Identification of the aCC and RP2 motorneurons. (a) The aCC motorneuron has a dendritic process (arrowhead) extending from the cell body in addition to its axon (arrow). (b) The RP2 motorneuron has only a single axonal projection (arrow). The patch electrode (asterisk) is shown in place in both images. The scale bars represent 10 µm.

Figure 2

TeTxLC expression reduces synaptic activity. (a) Recordings, under voltage clamp (V_h = −60 mV), from an aCC (upper trace) and RP2 (lower trace) neuron show the presence of discrete epscs. (b) Recordings from aCC and RP2 neurons also reveal the presence of relatively slow and large sustained inward currents which often support a burst of action potentials (arrow). (c,d) The proportion of aCC and RP2 neurons that exhibited either (c) epscs or (d) sustained inward currents in the control parental lines (GAL4 and UAS) and when TeTxLC was expressed throughout the CNS. The white bars represent neurons in which these respective currents were observed (labelled +) and the grey bars represent neurons in which currents were not seen (labelled −).

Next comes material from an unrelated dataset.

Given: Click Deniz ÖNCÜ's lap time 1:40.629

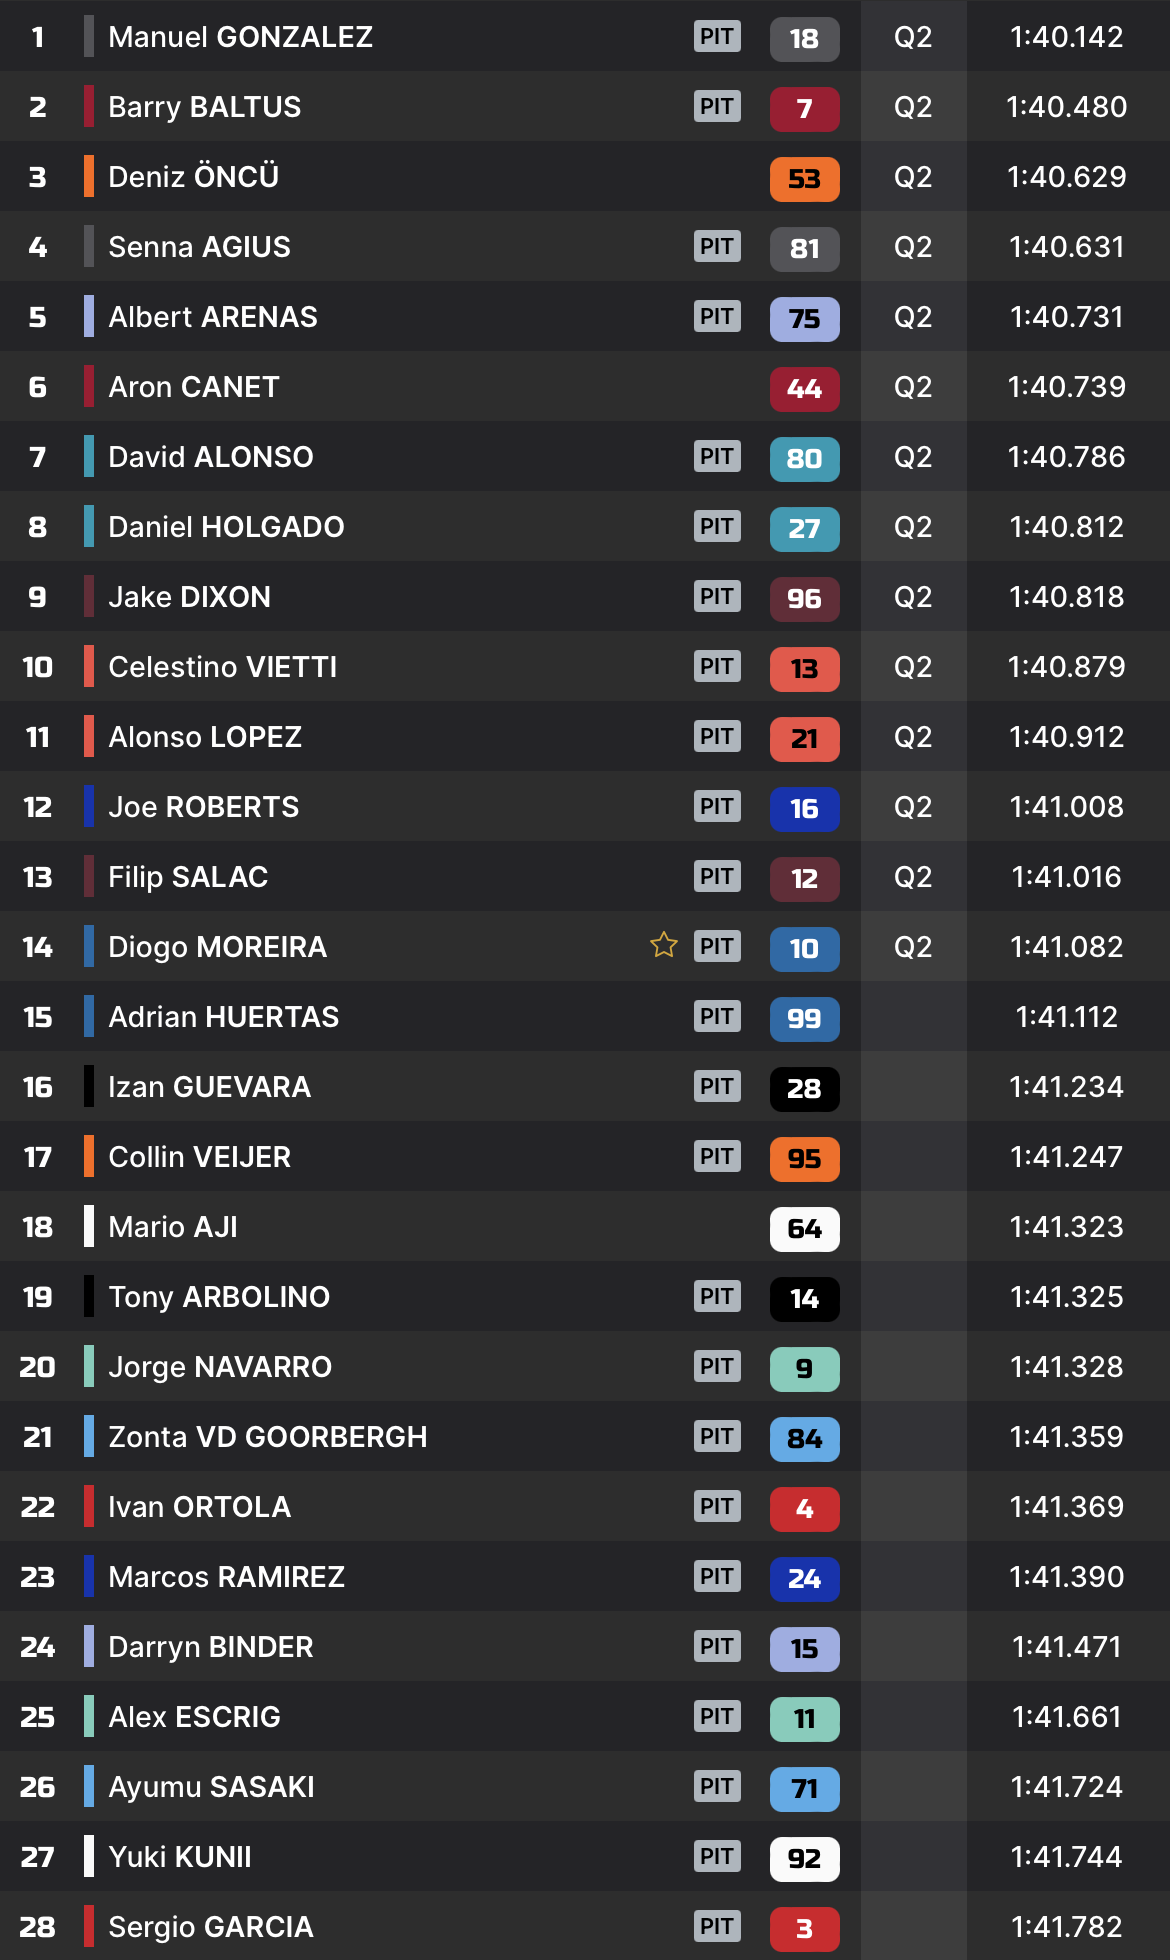Looking at the screenshot, I should (1066, 177).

The given values represent the frequency per min of observed currents ± standard error (SE).

Figure 3

Selective expression of TeTxLC in aCC neurons deprives them of synaptic input. (a) Expression pattern of RRC-GAL4 visualised by anti-β-galactosidase immunostaining in three abdominal segments of a late stage 17 embryo (20 h AEL). Two strongly stained aCC neurons are present in all three segments (arrows), whereas staining of RP2 is more variable (arrowheads) and pCC staining is weak (open arrowhead). Only one pCC cell is visible in the three segments shown. The scale bar represents 10 µm. The inset shows a diagrammatic representation of the relative positions of aCC, pCC and RP2 neurons in a single abdominal segment in a late stage 17 embryo. Neurons are shaded to reflect their levels of RRC-GAL4 expression. (b) Electrical stimulation of the axon of an aCC neuron that is expressing TeTxLC under the control of RRC-GAL4 failed to evoke an ejc in its target muscle DA1. Immunostaining of the terminals of aCC using an anti-Fasciclin II antibody revealed no obvious morphological abnormalities (data not shown). Synaptic communication between other motorneurons and their target muscles was not affected (RP3 and muscle VL3 are shown). The RRC-GAL4 line was used as control. (c) Selective expression of TeTxLC results in a significant reduction in the number of aCC neurons that exhibit epscs (white bars, +) compared with expression of inactive toxin (TNT-VIF). (d) The proportion of pCC neurons that exhibit epscs (white bars, +), and their frequency, does not differ significantly in embryos expressing either TeTxLC or TNT-VIF. (e) Expression of TeTxLC similarly results in a significant decrease in the number of aCC neurons that show sustained inward currents compared to TNT-VIF (white bars, +). (f) Expression of TeTxLC does not affect the appearance or frequency of sustained currents in pCC. In each case, the white bars represent those neurons in which these respective currents were observed (+) and the grey bars represent those neurons in which currents were not seen (−). In (c–f) the given values represent the frequency per min of observed currents ± SE.

Figure 4

Identification of synaptic input to aCC. Electron micrographs showing accumulations of clear synaptic vesicles (arrowheads) immediately adjacent to labelled profiles of aCC neurons (asterisks) in (a) a TNT-VIF and (b) a TeTxLC background (driven by RRC-GAL4). The scale bars represent 200 nm. Potential sites of synaptic input were identified by the accumulation of vesicles, some of which are docked to the presynaptic membrane, immediately adjacent to labelled profiles of aCC. At this stage of development, synaptic elements such as T-bars are not present although increased electron density at the presynaptic membrane is visible in some instances (a). (c) Although similar in appearance, the frequency of putative presynaptic elements adjacent to aCC neurons expressing TeTxLC is significantly reduced (p ≤ 0.01, Chi squared test) compared to control (TNT-VIF).